ETA2024 Poster Presentations Thyroid function, feedback & disruptors (9 abstracts)
1Muséum National Dhistoire Naturelle - Cnrs, Umr 7221 Molecular Physiology and Adaption, Molecular Physiologie and Adaption, Paris, France; 2Muséum National Dhistoire Naturelle - Cnrs; 3Muséum National Dhistoire Naturelle - Cnrs - Loréal Research & Innovation; 4Institut de Biologie de Lécole Normale Supérieure de Paris, Génomique Ens; 5Loréal Research & Innovation; 6Watchfrog Laboratory; 7Muséum National Dhistoire Naturelle, Centre National de la Recherche Scientifique, Paris, France
Environmental pollution is a major concern in households and ecosystems, many of which interfere with the homeostatic balance of living systems. Endocrine disruptors affect many biological pathways including thyroid axis. The identification of Thyroid Disruptor Chemicals and of their effects on organisms is a challenge for both regulators and industry. As thyroid signaling is highly conserved in vertebrates, zebrafish and amphibian embryos are alternative models for studying both physiological regulations and disruption. We designed a transcriptomic analysis where embryos of both species are exposed to reference compounds alone or in combination with thyroid hormones (T3 and T4) following the Fish Embryo Test (OECD guideline, No.236) or the Xenopus Eleutheroembryonic Thyroid Assay (OECD guideline, No.248). We selected four reference compounds: Iopanoic acid, Sodium Perchlorate, Tetrabromobisphenol A and Propylthiouracil based on their different modes of action on the thyroid signaling pathway. We analyzed their transcriptomes by RNA sequencing together with ad hoc bioinformatic pipelines. Lists of differentially regulated genes are classified in several clusters, each corresponding to a type of biological response. Despite a great diversity of biological responses, differentially regulated genes can be further classified into three categories: solely chemical dependent, solely Thyroid Hormone dependent and crosstalk responses.
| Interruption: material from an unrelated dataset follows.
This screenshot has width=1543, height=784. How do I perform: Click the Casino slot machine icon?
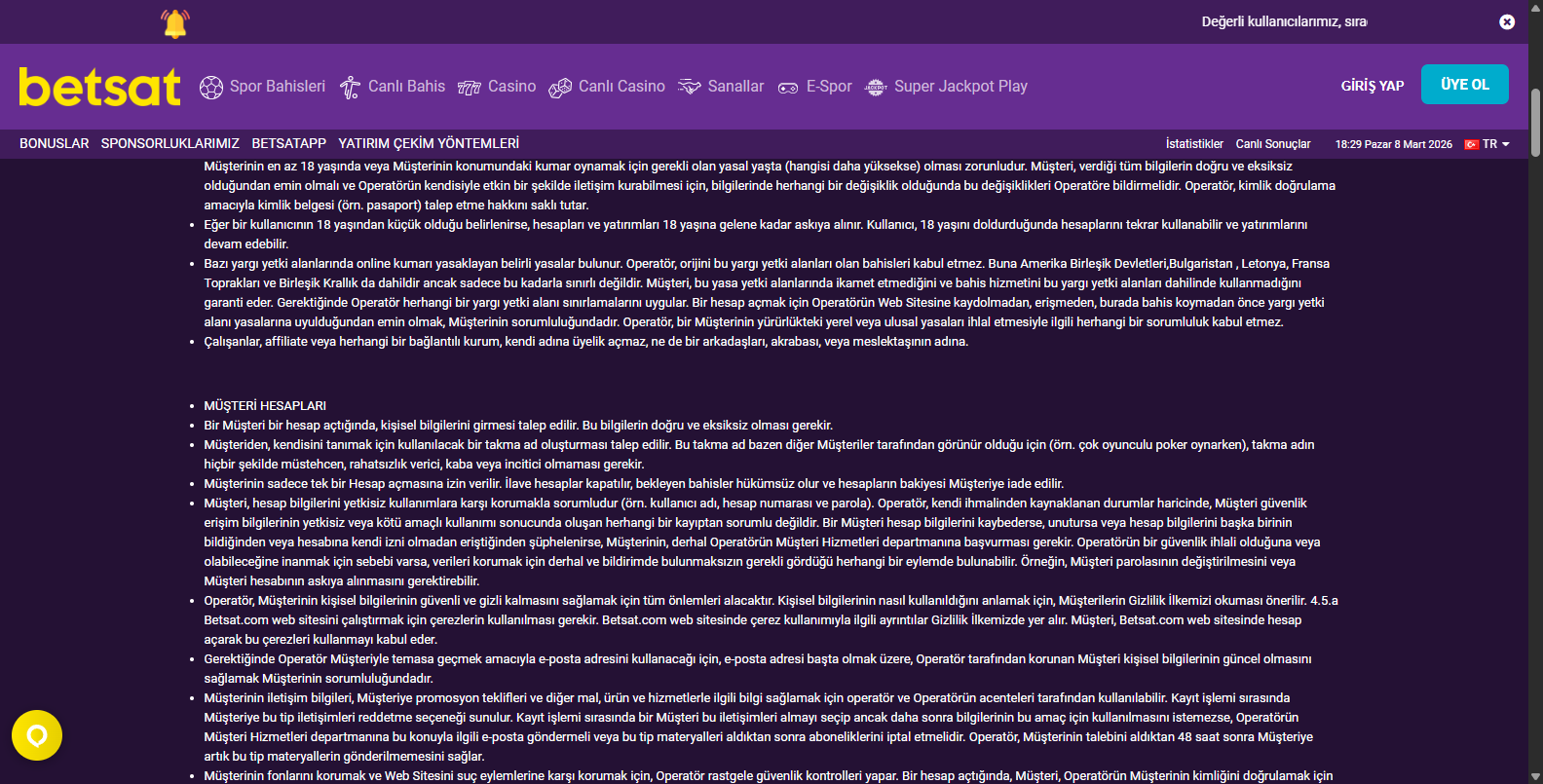coord(470,88)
We first found major effects with chemicals alone, but virtually no effect with THs alone in zebrafish and the opposite in Xenopus. Second, co-treatments revealed for both species potential thyroid signaling disruption. The crosstalk responses represented a significant number of patterns in all conditions. The biological processes affected are related to metabolism (mainly related to lipid and carboxylic acid metabolism) in zebrafish and cell proliferation (covering cell cycle, DNA repair and cell division processes) in Xenopus. Stratification of the datasets with system biology uncovered additional processes affected linked to nervous and immune systems. Finally, we provide a list of candidate thyroid signaling disruption markers. In conclusion, our data provide a set of genes that represent a potential list of biomarkers of thyroid signaling disruption, and the associated effects.